Data for processing Start Marker

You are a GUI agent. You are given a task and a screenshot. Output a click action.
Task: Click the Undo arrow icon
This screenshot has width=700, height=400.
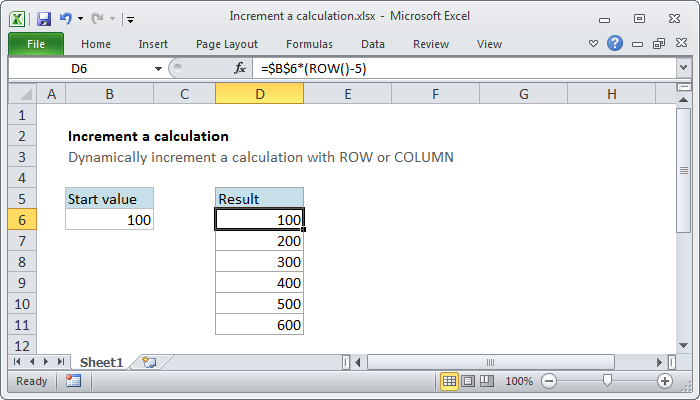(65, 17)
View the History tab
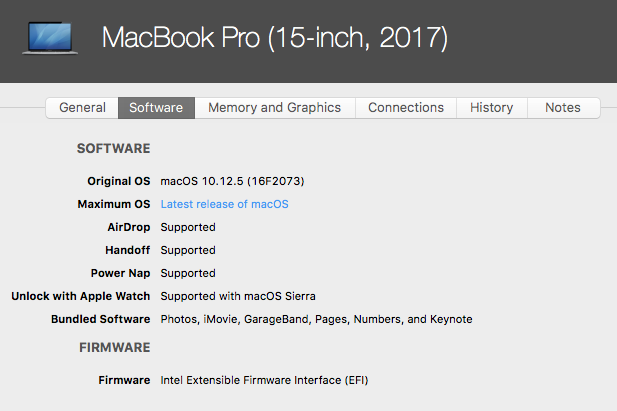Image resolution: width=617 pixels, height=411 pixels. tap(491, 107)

Data for processing End Marker

- _What you should do_: The expected output is each entry given again word for word, with pictures dropped.

- _Answer area_:
You are a GUI agent. You are given a task and a screenshot. Output a click action.
Task: Click the Undo arrow icon
This screenshot has width=700, height=400.
(65, 17)
View the History tab
Image resolution: width=617 pixels, height=411 pixels. tap(491, 107)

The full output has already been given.